Le Québec entier a été bouleversé d'apprendre une fois de plus, la semaine dernière, le meurtre d'une femme victime de violence conjugale. Plusieurs des témoignages entendus jusqu'à maintenant font état d'une surprise, d'une incompréhension, car ce couple était perçu par ces témoins comme «sans histoire». Leur séparation aurait été l'élément déclencheur d'une violence jusqu'alors inexistante. Est-ce vraiment le cas?

Sans vouloir dévoiler les confidences reçues par les intervenants des différentes ressources, pour Jinane Ghannoum comme pour plusieurs femmes, la dynamique de violence conjugale s'était installée bien avant la séparation.

 

Pour une victime, quitter le conjoint est une façon de se soustraire à la violence et de reprendre du pouvoir sur sa vie. S'il est vrai que la violence persiste après la séparation, et que les risques qu'elle s'envenime dans les jours, les semaines et les mois qui suivent cette étape sont élevés, nous aurions tort de croire que c'est à ce moment que tout s'enclenche. Des milliers de femmes que nous avons côtoyées au cours de nos années d'intervention nous ont confié qu'avant même d'envisager la fin de leur union, le vécu de violence était déjà lourd.

Les témoignages entendus ont également mis en lumière le fait que, même si les victimes vont chercher de l'aide et dévoilent leur situation à certaines personnes, ce n'est pas la majorité de l'entourage ni du voisinage qui est au courant de ce qui se passe dans l'intimité d'un couple. Cela démontre qu'encore aujourd'hui, la violence conjugale demeure taboue et qu'il est difficile de briser le silence. Quand les femmes le font, elles doivent faire preuve de beaucoup de courage pour affronter les préjugés, les réactions de leur entourage et la pression de la communauté. On ne le répètera jamais assez, les femmes ne sont pas responsables de la violence qu'elles subissent et rien ne justifie un acte comme celui-là.

Aujourd'hui, de nombreuses unions se terminent par une séparation ou un divorce et, fort heureusement, la très grande majorité d'entre eux ne connaîtront pas un dénouement aussi dramatique. Quand c'est le cas, par contre, les médias tout comme l'ensemble de la population, ont le devoir de se questionner, d'analyser la situation dans son ensemble bref, d'aller au-delà des apparences.

Beaucoup d'argent, de travail et d'énergie ont été investis dans les dernières années pour contrer la violence conjugale au Québec. Le meurtre de Mme Ghannoum démontre toutefois que, comme société, beaucoup de travail reste à faire pour que l'ensemble des acteurs qui interviennent auprès des agresseurs et des victimes, plus particulièrement les décideurs judiciaires, soient en mesure d'évaluer la dangerosité de chaque cas et ainsi assurer la sécurité de ces personnes.
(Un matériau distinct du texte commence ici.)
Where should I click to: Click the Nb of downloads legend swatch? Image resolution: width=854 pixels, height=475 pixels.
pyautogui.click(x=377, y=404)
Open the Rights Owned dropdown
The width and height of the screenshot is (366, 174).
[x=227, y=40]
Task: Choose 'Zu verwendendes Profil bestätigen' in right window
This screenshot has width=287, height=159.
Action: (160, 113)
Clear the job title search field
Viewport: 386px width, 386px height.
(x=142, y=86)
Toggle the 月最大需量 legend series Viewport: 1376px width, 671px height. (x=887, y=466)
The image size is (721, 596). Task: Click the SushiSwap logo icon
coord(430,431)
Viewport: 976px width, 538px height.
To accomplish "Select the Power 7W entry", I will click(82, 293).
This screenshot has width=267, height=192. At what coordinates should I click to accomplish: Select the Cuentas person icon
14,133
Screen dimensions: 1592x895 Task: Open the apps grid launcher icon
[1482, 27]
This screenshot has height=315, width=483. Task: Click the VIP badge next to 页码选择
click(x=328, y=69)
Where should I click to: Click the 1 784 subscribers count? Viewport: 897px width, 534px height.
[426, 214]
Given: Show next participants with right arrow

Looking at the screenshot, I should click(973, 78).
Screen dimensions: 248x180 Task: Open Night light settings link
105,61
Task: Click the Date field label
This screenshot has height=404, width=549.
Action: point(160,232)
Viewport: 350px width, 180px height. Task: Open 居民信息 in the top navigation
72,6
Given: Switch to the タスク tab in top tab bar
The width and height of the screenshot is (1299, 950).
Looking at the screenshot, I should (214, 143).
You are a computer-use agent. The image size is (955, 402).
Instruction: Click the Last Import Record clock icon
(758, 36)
Si les campagnes de sensibilisation affirment que la violence conjugale est inacceptable, il faut poursuivre le travail entamé pour que ce ne soit pas que de belles paroles, mais bien un message clair et cohérent qui soit porté par tous. Cette prise de position collective doit être assortie de conséquences sérieuses pour les contrevenants. Il est important de rappeler que des ressources existent partout au Québec et qu'elles peuvent vous venir en aide. Si vous êtes inquiets pour votre sécurité ou celle de vos proches, n'hésitez surtout pas à les contacter.

Finalement, en tant qu'intervenantes lavalloises, nous souhaitons souligner à quel point nous sommes attristées par ce drame et que nos pensées accompagnent la famille et tout spécialement les trois enfants endeuillés.

Chantal Arseneault, Pascale Bouchard, Marie-Claude Côté et Jenny Godmer

Les auteures sont responsables des maisons d'aide et d'hébergement pour femmes et enfants victimes de violence conjugale et du centre d'aide aux victimes d'acte criminel (CAVAC) de Laval.